5.7.2020: Sulzkogel (3016 m), Kraspesspitze (2954 m), (Finstertal) Schartenkopf (2855 m)
Questa volta mi sono arrampicato sul mio primo tremila nelle Alpi dello Stubai o dintorni di Innsbruck, il facilmente e rapidamente accessibile Sulzkogel. Punto di partenza per l'avvicinamento è l'insediamento turistico ad alta quota Kühtai (2020 m), da dove alla cima abbiamo solo mille metri di ascesa relativamente comoda. Il sentiero non è mai impegnativo o esposto, così la vetta è una scelta eccellente per la prima salita oltre 3000 m: per la destinazione sportiva invernale la strada per Kühtai è impeccabile, comoda, e da Innsbruck impieghi meno di un'ora di auto; il sentiero è tecnicamente facile - in condizioni asciutte ripida passeggiata, lunghezza solo circa 3h30m, ma la cima è conseguentemente molto frequentata. Se quindi vi trovate da queste parti, Sulzkogel offre una prospettiva comoda per il primo 3-mila, secondo me più comoda dei noti facili tremila nelle Alpi dei Tauri alti (Säuleck, Ankogel ecc.)

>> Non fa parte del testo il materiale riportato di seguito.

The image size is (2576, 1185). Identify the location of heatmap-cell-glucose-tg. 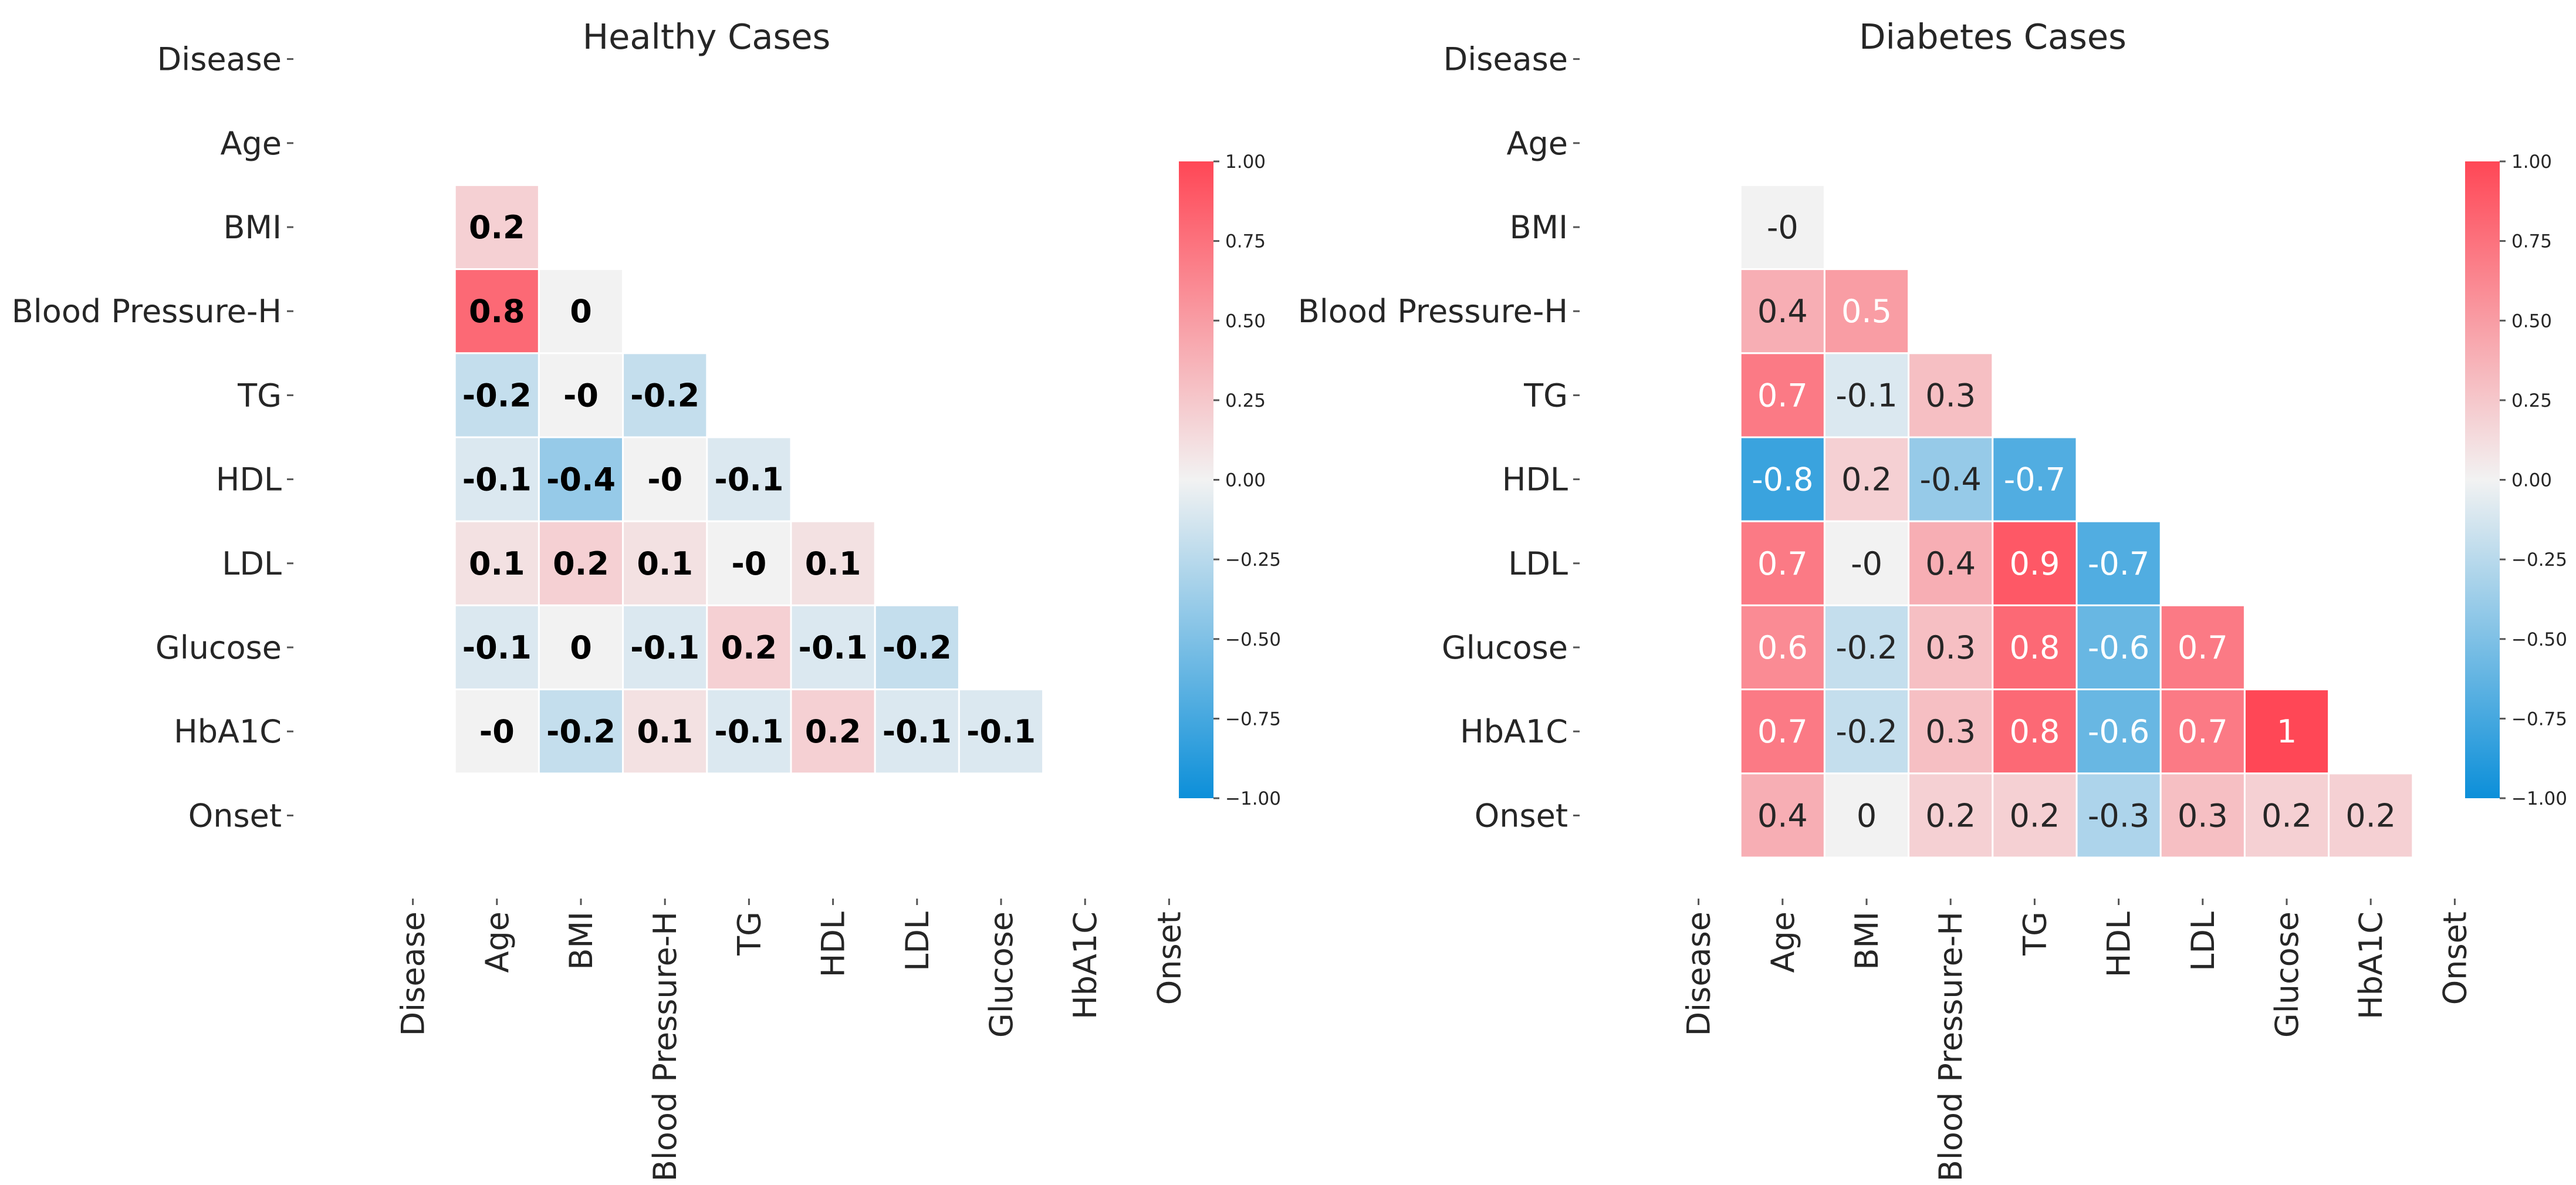
(749, 648).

Questa volta le condizioni erano ancora in gran parte primaverili e la maggior parte della salita dal bivio alla fine del traverso lungo il bordo del lago di accumulo Finstertal, che è attualmente in uno stato piuttosto misero - sebbene acqua in vari stati aggregati sul sentiero presente non mancasse affatto! - è avvenuta su neve piuttosto profonda. Nonostante ciò non ho usato l'attrezzatura invernale che portavo per sicurezza, proprio come la legione di altri escursionisti che a tratti in colonne marciavano verso la panoramica vetta in un tempo davvero splendido. L'ultima parte della salita percorre un ampio crinale, che a differenza del resto del sentiero era asciutto, la vetta sufficientemente spaziosa da poter trovare un po' di posto per sé nonostante i numerosi visitatori; posizione abbastanza esposta promette ricco panorama in tutte le direzioni.

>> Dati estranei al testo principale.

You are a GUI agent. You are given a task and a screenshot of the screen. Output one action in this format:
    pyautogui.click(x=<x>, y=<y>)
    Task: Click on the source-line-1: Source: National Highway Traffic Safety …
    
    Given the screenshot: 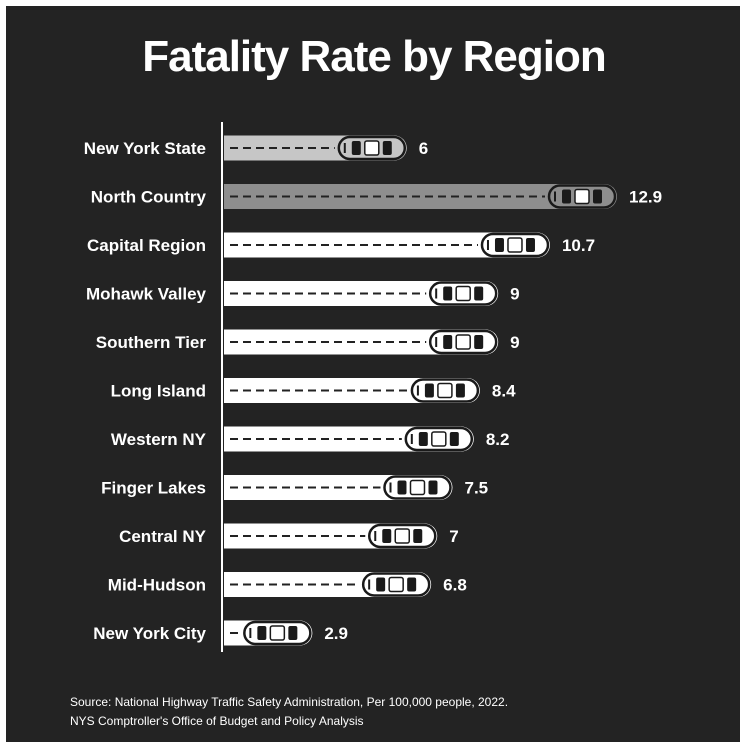 What is the action you would take?
    pyautogui.click(x=290, y=702)
    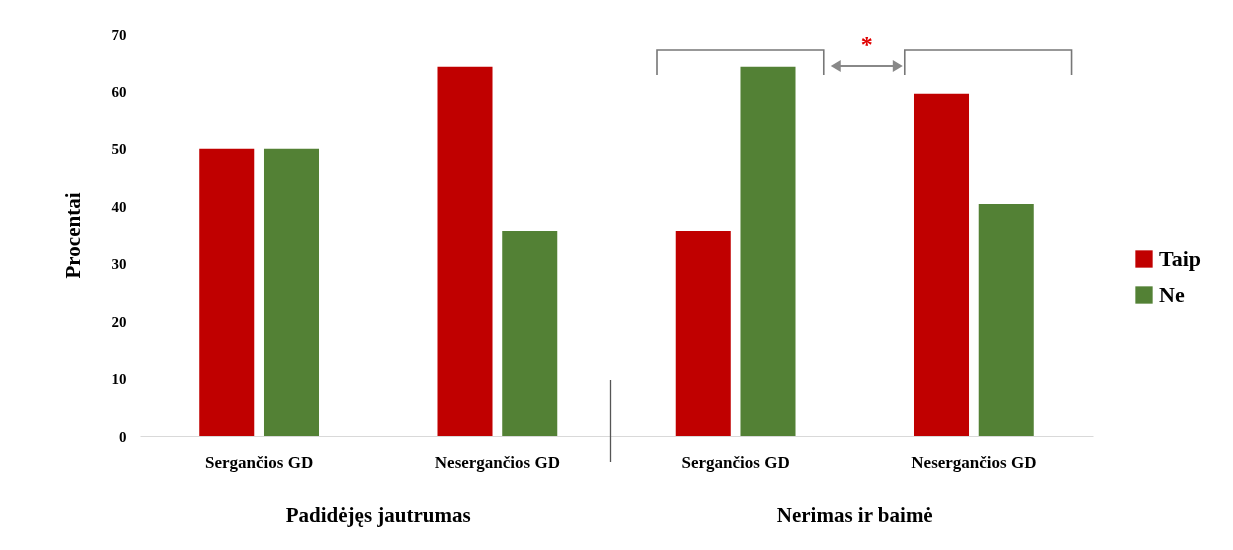  Describe the element at coordinates (378, 515) in the screenshot. I see `text: Padidėjęs jautrumas` at that location.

Al bivio a circa 2400 m sono arrivato in un attimo su neve davvero bella per la powder, e poiché il tremila signora decisamente non bastava, mi sono diretto anche verso Finstertaler Scharte e il quasi-tremila Kraspesspitze. Nella valletta sotto il passo si sono aperte belle distese per lo più ancora completamente innevate, regna la pace (nel intero pomeriggio dal ritorno dal Sulzkogel assediato ho incontrato solo quattro escursionisti), sebbene il sentiero fosse ben battuto - perciò non ho avuto bisogno di attrezzatura invernale. Il passaggio innevato prima del passo parzialmente impegnativo, dal passo si apre bella vista verso Kraspesspitze e a tratti crinale tagliente che porta ad esso - nonostante le premesse il sentiero segnato evita per lo più il crinale sul lato sud, ma alcuni passaggi sulla neve hanno richiesto notevole concentrazione e ponderazione. In buona mezz'ora dal passo ero sulla Kraspesspitze, dove regnavano pace, silenzio e magnifiche vedute verso i giganti delle Alpi Venoste, montagne di Sellrain e verso Kühtai. Al ritorno al passo ho scalato rapidamente e relativamente senza problemi sul crinale verso il vicino Schartenkopf (I+, se molto pignolo e non segui le indicazioni, anche con un po' di arrampicata).
L'inizialmente breve salita si è così prolungata in un giro invernale di un giorno intero, il tempo nonostante nuvolosità pomeridiana quasi ottimale. Tappa altamente raccomandata per chiunque voglia salire relativamente elegantemente più in alto del Triglav.